In her provocative new book Rednecks, Queers, and Country Music , Nadine Hubbs looks at how class and gender identity play out in one of America's most culturally and politically charged forms of popular music. Skillfully weaving historical inquiry with an examination of classed cultural repertoires and close listening to country songs, Hubbs confronts the shifting and deeply entangled workings of taste, sexuality, and class politics.

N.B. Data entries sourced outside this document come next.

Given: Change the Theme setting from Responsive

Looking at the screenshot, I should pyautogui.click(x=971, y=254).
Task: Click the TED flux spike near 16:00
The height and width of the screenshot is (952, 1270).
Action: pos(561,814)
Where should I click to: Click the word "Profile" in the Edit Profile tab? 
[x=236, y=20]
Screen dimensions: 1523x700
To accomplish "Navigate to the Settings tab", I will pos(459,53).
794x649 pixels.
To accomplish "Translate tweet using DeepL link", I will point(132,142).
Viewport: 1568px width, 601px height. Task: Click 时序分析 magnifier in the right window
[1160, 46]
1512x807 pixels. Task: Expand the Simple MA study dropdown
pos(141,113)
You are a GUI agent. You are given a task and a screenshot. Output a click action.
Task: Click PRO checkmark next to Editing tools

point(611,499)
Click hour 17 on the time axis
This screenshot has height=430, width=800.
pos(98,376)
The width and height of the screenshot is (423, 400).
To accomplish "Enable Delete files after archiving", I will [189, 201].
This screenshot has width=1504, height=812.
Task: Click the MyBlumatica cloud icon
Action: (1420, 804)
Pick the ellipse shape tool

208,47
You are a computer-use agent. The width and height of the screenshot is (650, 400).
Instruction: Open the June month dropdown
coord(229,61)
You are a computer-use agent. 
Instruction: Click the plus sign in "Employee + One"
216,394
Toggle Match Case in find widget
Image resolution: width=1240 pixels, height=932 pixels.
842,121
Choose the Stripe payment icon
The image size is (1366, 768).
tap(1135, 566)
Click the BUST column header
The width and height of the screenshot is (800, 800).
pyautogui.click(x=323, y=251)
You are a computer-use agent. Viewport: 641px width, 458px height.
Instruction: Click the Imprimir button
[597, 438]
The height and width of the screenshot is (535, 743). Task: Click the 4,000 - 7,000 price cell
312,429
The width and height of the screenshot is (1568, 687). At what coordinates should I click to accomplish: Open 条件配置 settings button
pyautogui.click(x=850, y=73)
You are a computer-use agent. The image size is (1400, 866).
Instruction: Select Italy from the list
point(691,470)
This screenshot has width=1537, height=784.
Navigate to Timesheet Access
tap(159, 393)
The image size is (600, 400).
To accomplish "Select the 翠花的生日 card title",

In Hubbs's view, the popular phrase "I'll listen to anything but country" allows middle-class Americans to declare inclusive "omnivore" musical tastes with one crucial exclusion: country, a music linked to low-status whites. Throughout Rednecks, Queers, and Country Music , Hubbs dissects this gesture, examining how provincial white working people have emerged since the 1970s as the face of American bigotry, particularly homophobia, with country music their audible emblem. Bringing together the redneck and the queer, Hubbs challenges the conventional wisdom and historical amnesia that frame white working folk as a perpetual bigot class.
With a powerful combination of music criticism, cultural critique, and sociological analysis of contemporary class formation, Nadine Hubbs zeroes in on flawed assumptions about how country music models and mirrors white working-class identities. She particularly shows how dismissive, politically loaded middle-class discourses devalue country's manifestations of working-class culture, politics, and values, and render working-class acceptance of queerness invisible.
Lucid, important, and thought-provoking, this book is essential reading for students and scholars of American music, gender and sexuality, class, and pop culture.